| Tasks to carry out |
A: Reproduce, word for word, the part of the Aria Curzon article from "- Occupation: Actress" up to and including "Adventures in Odyssey.".
B: According to the Aria Curzon article, which role did she voice in the radio drama Adventures in Odyssey?

| Source text |
- Occupation: Actress
- Years active: 1995–present

= Aria Curzon =

American actress

Aria Curzon is an American actress. She voiced the roles Ducky in The Land Before Time franchise, Teresa ("The Cornchip Girl") in Recess, and Mandy Straussberg in the radio drama Adventures in Odyssey.

== Life and career ==
Curzon has guest starred on Gigantic, Without A Trace, JAG, The Pretender, and Sabrina, the Teenage Witch. Her credits include Treehouse Hostage (with Jim Varney) and Santa With Muscles, starring Hulk Hogan, Adam Wylie, and Mila Kunis, and the 2011 film The Muppets.

Curzon has performed voiceover work in The Land Before Time film series. She is a regular in the animated series The Land Before Time which premiered in March 2007. Other voiceover work includes radio and TV commercials.

| Extracted data listing |
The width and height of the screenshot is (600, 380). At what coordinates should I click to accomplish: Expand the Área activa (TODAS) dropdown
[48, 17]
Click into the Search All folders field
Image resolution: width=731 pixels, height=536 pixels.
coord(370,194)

| Responses |
A:
- Occupation: Actress
- Years active: 1995–present

= Aria Curzon =

American actress

Aria Curzon is an American actress. She voiced the roles Ducky in The Land Before Time franchise, Teresa ("The Cornchip Girl") in Recess, and Mandy Straussberg in the radio drama Adventures in Odyssey.

B: Mandy Straussberg